Robert Campbell, Staunton Barber

Doing some digging led me to a bit more information on Staunton, Virginia, barber Robert Campbell, who I mentioned in yesterday's post. Campbell, as previously noted, acquired a significant amount of real estate and personal property wealth.

A Google search led me to a reference about Campbell in Edward Ayers's book, In the Presence of Mine Enemies: War in the Heart of America, 1859-1863. This work looks comparatively at two counties, Augusta County, Virginia (Staunton), and Franklin County, Pennsylvania. Ayers noted that an obituary appeared in the Staunton Vindicator newspaper when Campbell passed away in late September 1860. Not having access to editions of the Vindicator, but having access to the Staunton Spectator via the Library of Congress's Chronicling America online platform, I located Campbell's brief obituary from that sheet's October 2, 1860 edition (pictured above). The Vindicator obituary apparently included the appellation of "Uncle Bob" for Campbell, but it also added that he was "much respected and beliked by all of our citizens." Ayers also points out that Campbell owned five buildings in Staunton, one of which was his barbershop near the corner of Beverly and New Streets.

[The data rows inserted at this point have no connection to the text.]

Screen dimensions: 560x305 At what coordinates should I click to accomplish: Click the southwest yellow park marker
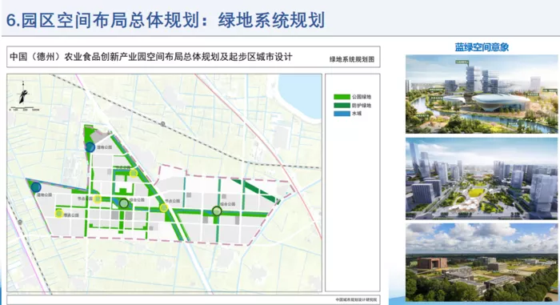point(59,214)
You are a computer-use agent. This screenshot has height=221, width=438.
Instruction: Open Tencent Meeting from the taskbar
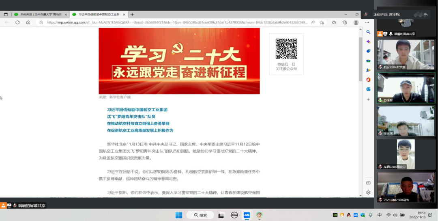pyautogui.click(x=247, y=215)
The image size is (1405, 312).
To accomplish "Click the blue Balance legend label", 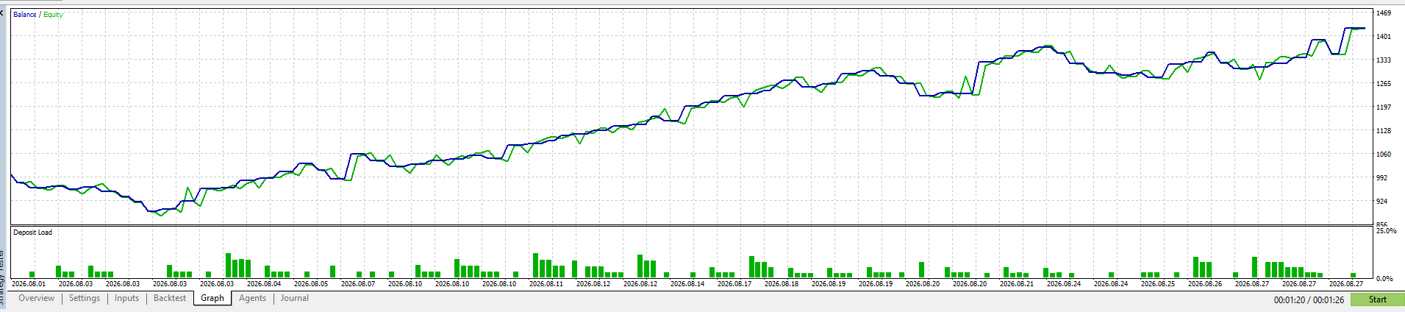I will tap(25, 15).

A little more searching found additional information. Printed in a 1908 book from the Virginia State Library, which showed petitions from Augusta County, an entry was made from 1847 for James Campbell, who was one of Robert's sons. James petitioned the Virginia legislature to remain in Staunton to care for his aging parents, as he had previously moved to Philadelphia to gain "a common English education." The petition note continued that James schooled for two years and then went into the barber trade but was requested by his father to come back to Staunton to help him at his shop.

This source also gave some background information on Robert. It stated that Robert was a native of Falmouth, Virginia (just across the Rappahannock River from Fredericksburg in Stafford County). It also said Robert served as a body servant in the War of 1812 to British officer John Stannard, but was discharged in 1814, and then moved to Staunton. It closed that the "Certificate of citizens of Staunton that Robert and James Campbell are respectable parties and requesting the grant of their petition."

Interestingly, I could not find James in the 1850 census. However, another son, William, who was 16 and a barber, is shown in Robert's household.  Another son, Lewis, who was 12, and later appeared on the 1860 census as a barber, is also listed. Thomas Campbell, a black barber who is listed in a separate household from Robert in 1860, is also missing from the 1850 census. Thomas was 32 years old in 1860, so perhaps he was somewhere in the North getting an education in 1850 like his brother James had before. But, I'm curious to find out what happened to James. Did he go back to Philadelphia? Did he become a barber in a different Virginia community?